┌──

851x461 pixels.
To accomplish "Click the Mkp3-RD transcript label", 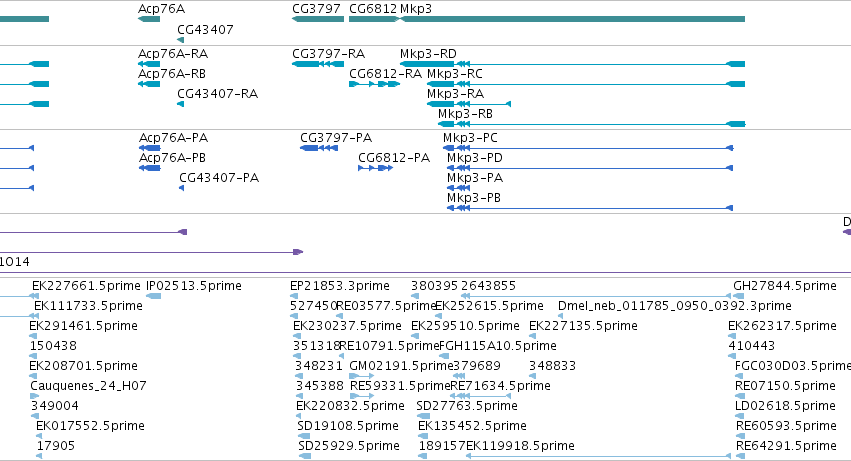I will [x=428, y=54].
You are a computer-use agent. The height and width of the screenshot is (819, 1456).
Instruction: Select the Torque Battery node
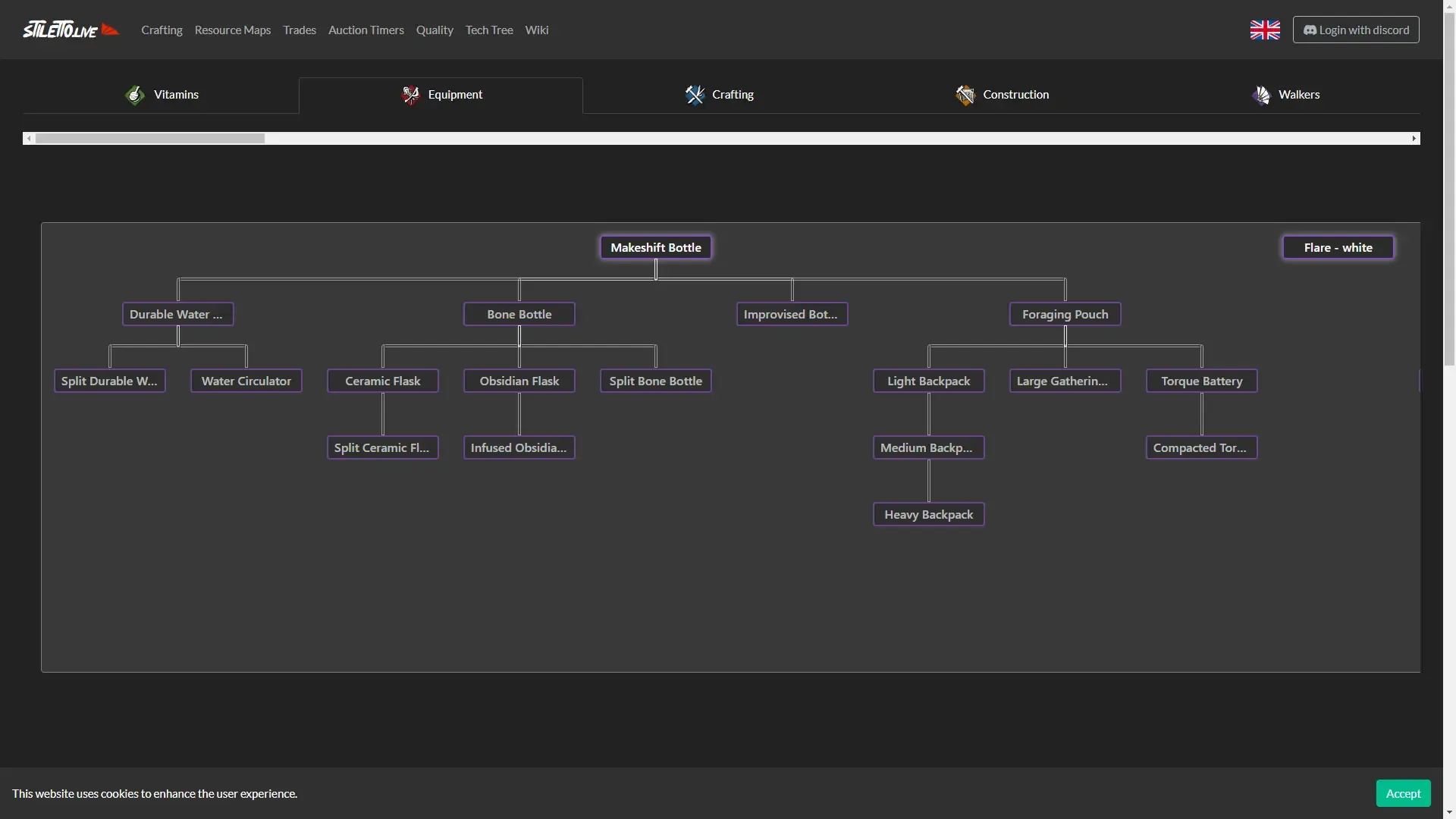(x=1202, y=381)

└──

__The task__:
Which lines in the data above contain the word "screenshot"? Return each such line in full.

__Solution to the exercise__:
You are a computer-use agent. The height and width of the screenshot is (819, 1456).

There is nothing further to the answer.